#### 所给文本
---

时间:2022-11-28 06:35:40来源:法律常识
摘要:本文主要对施工合同纠纷中“挂靠”的定义进行研究,并对“挂靠”的各种法律后果进行分析。
关键词:挂靠、合同、施工
一、 “挂靠”的认定
(一)文义解释
1. 《建筑法》
《建筑法》第二十六条对“挂靠”作出了明确的禁止规定,禁止建筑施工企业超越本企业资质等级许可的业务范围或者以任何形式用其他建筑施工企业的名义承揽工程。禁止建筑施工企业以任何形式允许其他单位或者个人使用本企业的资质证书、营业执照,以本企业的名义承揽工程。
2.《建设工程质量管理条例》(以下简称《管理条例》)
《管理条例》第六十条[1]、第六十一条[2]分别对挂靠人、被挂靠人的违法行为制订了相关罚则,虽《管理条例》中未定义“挂靠”行为,但之后施行的《建筑工程施工发包与承包违法行为认定查处管理办法》明确规定“挂靠”按《管理条例》的相关条款进行处罚。
3.《建筑工程施工发包与承包违法行为认定查处管理办法》(以下简称《管理办法》)
2019年1月1日,《管理办法》正式施行。《管理办法》第九条正式明确了“挂靠”的定义,即指单位或个人以其他有资质的施工单位的名义承揽工程的行为。该条款所称的承揽工程,包括参与投标、订立合同、办理有关施工手续、从事施工等活动。

---

#### 可用数据

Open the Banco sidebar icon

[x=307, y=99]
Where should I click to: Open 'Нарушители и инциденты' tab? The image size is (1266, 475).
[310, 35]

---

#### 任务清单
1. 将关于“挂靠”认定的文本中这句话译成英文:“该条款所称的承揽工程,包括参与投标、订立合同、办理有关施工手续、从事施工等活动。”
2. 按照关于“挂靠”认定的文本,《管理办法》是在哪一天正式施行的?

#### 作答内容
1. The undertaking of projects referred to in this article includes activities such as participating in bidding, entering into contracts, handling the relevant construction procedures, and carrying out construction.

2. 2019年1月1日。